Posted
06/07/2007
Experts say new
guidelines may be in order to screen African-American women for breast
cancer
 Most
medical authorities agree that mammograms are important in detecting
early breast cancer and, when coupled with appropriate treatment, can
boost the odds of a woman’s survival.
However, some health experts, including cancer
researchers at the University of South Carolina’s Arnold School of
Public Health, wonder whether current guidelines calling for annual
mammograms are a blanket approach that doesn’t allow for individual and
racial differences.
Drs. James Hébert and
Swann Arp Adams weighed in on the guidelines in light of a
recent study showing that fewer women are getting yearly tests.

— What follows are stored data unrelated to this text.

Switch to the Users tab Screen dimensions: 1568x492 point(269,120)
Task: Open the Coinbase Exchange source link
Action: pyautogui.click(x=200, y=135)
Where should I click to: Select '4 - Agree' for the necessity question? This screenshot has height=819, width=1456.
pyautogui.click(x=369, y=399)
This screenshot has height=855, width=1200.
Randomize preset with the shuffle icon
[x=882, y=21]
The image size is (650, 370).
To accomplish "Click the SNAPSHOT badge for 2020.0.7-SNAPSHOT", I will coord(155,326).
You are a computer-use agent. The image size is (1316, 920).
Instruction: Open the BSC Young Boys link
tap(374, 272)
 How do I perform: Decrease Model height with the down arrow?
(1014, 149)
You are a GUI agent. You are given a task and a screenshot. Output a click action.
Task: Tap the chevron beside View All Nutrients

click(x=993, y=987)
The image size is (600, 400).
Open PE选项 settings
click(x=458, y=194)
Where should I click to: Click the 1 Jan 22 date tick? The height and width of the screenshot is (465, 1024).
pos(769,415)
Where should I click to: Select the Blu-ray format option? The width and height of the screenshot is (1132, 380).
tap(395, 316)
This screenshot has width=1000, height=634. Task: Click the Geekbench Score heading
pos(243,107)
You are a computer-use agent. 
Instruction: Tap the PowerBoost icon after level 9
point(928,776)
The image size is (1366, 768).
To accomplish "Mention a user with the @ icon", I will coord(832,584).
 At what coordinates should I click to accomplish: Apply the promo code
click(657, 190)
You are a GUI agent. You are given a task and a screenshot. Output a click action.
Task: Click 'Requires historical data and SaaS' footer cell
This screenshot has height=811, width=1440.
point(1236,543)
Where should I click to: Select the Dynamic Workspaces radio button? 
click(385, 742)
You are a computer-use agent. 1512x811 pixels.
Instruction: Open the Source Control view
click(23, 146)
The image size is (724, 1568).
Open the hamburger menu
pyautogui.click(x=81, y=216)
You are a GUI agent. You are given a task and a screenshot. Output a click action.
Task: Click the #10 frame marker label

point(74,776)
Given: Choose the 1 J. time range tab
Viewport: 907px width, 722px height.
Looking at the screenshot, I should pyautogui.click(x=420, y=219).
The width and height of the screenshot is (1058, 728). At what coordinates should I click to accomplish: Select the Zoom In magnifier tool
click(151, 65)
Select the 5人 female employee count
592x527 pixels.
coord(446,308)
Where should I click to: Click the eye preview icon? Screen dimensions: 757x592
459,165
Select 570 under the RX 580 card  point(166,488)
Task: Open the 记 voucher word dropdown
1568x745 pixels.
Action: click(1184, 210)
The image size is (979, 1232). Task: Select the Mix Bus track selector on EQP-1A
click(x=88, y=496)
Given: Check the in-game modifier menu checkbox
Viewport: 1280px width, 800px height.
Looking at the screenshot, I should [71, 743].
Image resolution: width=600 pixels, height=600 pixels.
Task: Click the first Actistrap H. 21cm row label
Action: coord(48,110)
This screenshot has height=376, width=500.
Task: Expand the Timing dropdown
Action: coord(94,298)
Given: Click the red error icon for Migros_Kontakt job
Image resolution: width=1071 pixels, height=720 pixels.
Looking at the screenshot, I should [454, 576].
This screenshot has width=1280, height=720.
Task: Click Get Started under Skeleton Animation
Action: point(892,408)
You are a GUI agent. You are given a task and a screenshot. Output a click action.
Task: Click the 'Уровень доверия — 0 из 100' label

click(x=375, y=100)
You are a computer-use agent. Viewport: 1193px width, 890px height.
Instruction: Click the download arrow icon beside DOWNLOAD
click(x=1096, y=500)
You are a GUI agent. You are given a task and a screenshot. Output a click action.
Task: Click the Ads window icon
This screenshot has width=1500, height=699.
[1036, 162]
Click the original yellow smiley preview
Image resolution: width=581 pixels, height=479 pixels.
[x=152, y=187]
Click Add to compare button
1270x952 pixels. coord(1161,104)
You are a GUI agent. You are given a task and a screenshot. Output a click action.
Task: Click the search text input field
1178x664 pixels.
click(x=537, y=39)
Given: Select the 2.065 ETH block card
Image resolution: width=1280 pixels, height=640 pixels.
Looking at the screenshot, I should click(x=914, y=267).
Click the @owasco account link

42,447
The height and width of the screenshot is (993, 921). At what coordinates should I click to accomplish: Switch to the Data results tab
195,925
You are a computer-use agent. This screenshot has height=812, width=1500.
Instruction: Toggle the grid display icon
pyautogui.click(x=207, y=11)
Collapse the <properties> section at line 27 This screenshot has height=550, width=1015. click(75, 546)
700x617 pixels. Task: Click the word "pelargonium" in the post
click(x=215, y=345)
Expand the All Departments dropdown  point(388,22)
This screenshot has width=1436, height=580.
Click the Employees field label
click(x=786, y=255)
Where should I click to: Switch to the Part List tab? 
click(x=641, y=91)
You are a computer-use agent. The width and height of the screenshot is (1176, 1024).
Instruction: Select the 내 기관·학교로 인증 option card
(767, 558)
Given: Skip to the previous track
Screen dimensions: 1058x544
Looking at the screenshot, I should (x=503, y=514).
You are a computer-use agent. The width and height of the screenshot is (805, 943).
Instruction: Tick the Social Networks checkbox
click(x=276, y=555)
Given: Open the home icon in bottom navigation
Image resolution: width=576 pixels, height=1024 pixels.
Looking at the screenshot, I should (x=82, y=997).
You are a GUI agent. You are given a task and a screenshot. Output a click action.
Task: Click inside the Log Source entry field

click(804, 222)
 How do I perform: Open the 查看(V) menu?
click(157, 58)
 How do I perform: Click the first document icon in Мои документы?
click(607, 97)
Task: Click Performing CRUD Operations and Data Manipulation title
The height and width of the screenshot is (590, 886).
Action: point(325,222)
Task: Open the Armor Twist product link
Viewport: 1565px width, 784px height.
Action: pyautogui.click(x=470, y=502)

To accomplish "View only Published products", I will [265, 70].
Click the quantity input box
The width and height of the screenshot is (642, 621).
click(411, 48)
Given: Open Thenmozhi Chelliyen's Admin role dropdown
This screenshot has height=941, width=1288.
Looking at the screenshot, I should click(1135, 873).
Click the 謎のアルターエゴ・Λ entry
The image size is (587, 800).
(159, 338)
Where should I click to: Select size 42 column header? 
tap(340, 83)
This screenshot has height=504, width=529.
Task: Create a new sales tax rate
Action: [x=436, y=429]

The percentage of women 40 years of age and older saying
they had a mammogram within the past two years slipped from 70 percent
in 2000 to 66 percent in 2005. The numbers were reported in a study
appearing in Cancer, a scientific journal published by the
American Cancer Society.
This is in direct contrast to the big increases seen in the rates since
the 1980s. The mammography rate for women past the age of 40 was only 39
percent in 1987.
Adams, a co-investigator at the S.C. Statewide Cancer
Prevention and Control Program and a member of the S.C. Cancer
Disparities Community Network, says she’s finishing work on a project
based on the observations of radiologists at Columbia’s Palmetto
Richland Hospital.
The radiologists observed that African-American women
appear to develop more aggressive cancers during the interval between
mammograms, an hypothesis supported by a preliminary analysis of study
data.
“We are still analyzing the data to see if we can
determine if we can further define a certain group of African-American
women or a type of breast cancer that is more likely to be an interval
cancer,” she said.
Hébert said of Adams’ study, “It could end up that you
may have different screening guidelines for blacks who are more likely
to have a nasty interval cancer than for whites.”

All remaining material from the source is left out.